Mariana M. S. Harada de Oliveira
6/8/20262 min read


A sequência que cria o problema
No processo tradicional, a arquitetura vem primeiro. Planta aprovada na prefeitura e no condomínio, memorial descritivo entregue. Só depois — muitas vezes na véspera de contratar a estrutura — o cliente define o sistema construtivo.
Quando a escolha recai sobre steel frame, essa sequência cobra seu preço.
O que muda com 5 centímetros
A parede de alvenaria convencional trabalha com 15 cm. O steel frame, dependendo do dimensionamento dos perfis metálicos, trabalha com 10 cm.
Cinco centímetros que parecem marginais redistribuem o projeto inteiro.
Os cômodos foram dimensionados para paredes mais largas. Os pontos elétricos e hidrossanitários foram posicionados para atender um layout que pressupõe aquela espessura. Quando a parede muda, o layout muda — e tudo que foi desenvolvido para ele precisa mudar junto.
O efeito cascata nos complementares
O projeto elétrico e o hidrossanitário costumam ser desenvolvidos em paralelo com a estrutura.
Quando o sistema construtivo muda depois que a arquitetura está aprovada, esses três projetos precisam ser revistos ao mesmo tempo. Cada ajuste num ponto elétrico pode conflitar com o trajeto hidrossanitário. Cada alteração de parede altera passagem de tubulação.
O resultado é retrabalho simultâneo em três frentes, com todos os projetos interdependentes e nenhum deles estável o suficiente para servir de referência para o outro.
Quando até as medidas externas mudam
Em alguns casos, o impacto vai além dos complementares.
A altura das vigas de aço pode não fechar com o pé-direito definido na concepção. A estrutura consome altura que o projeto não previu. A solução exige escolher: rebaixar o forro e perder o pé-direito original, ou alterar as medidas externas da edificação para acomodar a estrutura.
Nenhuma das duas opções é barata. E ambas exigem revisão de tudo que foi desenvolvido até ali.
O princípio
O sistema construtivo define espessura de parede, modulação estrutural, altura de viga e passagem de instalações.
Quando entra na concepção — antes do primeiro traço da arquitetura — essas restrições são premissas do projeto. Os cômodos são dimensionados para as paredes corretas. O pé-direito é definido considerando a estrutura real. Os complementares são desenvolvidos dentro de uma referência estável.

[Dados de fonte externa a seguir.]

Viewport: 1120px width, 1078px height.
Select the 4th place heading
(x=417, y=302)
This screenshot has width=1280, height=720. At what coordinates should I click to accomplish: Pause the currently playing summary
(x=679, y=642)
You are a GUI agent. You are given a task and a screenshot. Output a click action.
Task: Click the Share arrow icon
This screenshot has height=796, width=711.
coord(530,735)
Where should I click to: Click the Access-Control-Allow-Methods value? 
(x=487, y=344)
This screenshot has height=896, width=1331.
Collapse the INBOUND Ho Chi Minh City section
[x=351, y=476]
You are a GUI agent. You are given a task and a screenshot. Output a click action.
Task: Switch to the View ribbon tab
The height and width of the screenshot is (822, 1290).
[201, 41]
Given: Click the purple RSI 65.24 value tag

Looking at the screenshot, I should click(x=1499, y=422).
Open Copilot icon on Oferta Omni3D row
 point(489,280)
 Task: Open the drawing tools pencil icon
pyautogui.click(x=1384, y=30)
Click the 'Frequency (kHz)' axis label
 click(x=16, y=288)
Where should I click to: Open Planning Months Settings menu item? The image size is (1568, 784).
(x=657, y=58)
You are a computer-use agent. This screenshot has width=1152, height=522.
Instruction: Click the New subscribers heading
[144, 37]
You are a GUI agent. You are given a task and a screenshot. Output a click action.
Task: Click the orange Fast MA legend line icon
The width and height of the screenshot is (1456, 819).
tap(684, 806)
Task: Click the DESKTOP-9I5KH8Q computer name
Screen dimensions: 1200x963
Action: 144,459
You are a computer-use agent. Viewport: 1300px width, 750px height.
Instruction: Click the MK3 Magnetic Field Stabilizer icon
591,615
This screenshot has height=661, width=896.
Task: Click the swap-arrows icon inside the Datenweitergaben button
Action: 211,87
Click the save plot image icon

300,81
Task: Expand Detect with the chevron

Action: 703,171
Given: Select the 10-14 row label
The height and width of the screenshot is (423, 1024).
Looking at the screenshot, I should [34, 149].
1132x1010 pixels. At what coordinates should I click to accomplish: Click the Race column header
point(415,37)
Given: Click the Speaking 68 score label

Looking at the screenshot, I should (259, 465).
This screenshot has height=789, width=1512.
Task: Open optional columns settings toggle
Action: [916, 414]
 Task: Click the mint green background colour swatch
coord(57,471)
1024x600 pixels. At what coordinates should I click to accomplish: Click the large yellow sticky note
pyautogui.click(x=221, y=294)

Quando entra depois da aprovação, não é adaptação. É um projeto novo usando como ponto de partida decisões tomadas para um sistema diferente.
A pergunta que deveria estar em todo briefing inicial
A compatibilização resolve interferências. Mas ela não substitui a decisão de sistemas.
O melhor momento para definir o sistema construtivo é antes da arquitetura, não depois da aprovação. Não por protocolo — por economia de tempo, de custo e de retrabalho.
A pergunta que deveria abrir qualquer briefing não é só “quanto vai custar a estrutura”. É também: qual sistema construtivo este projeto vai usar, e quais são as restrições que ele impõe à arquitetura?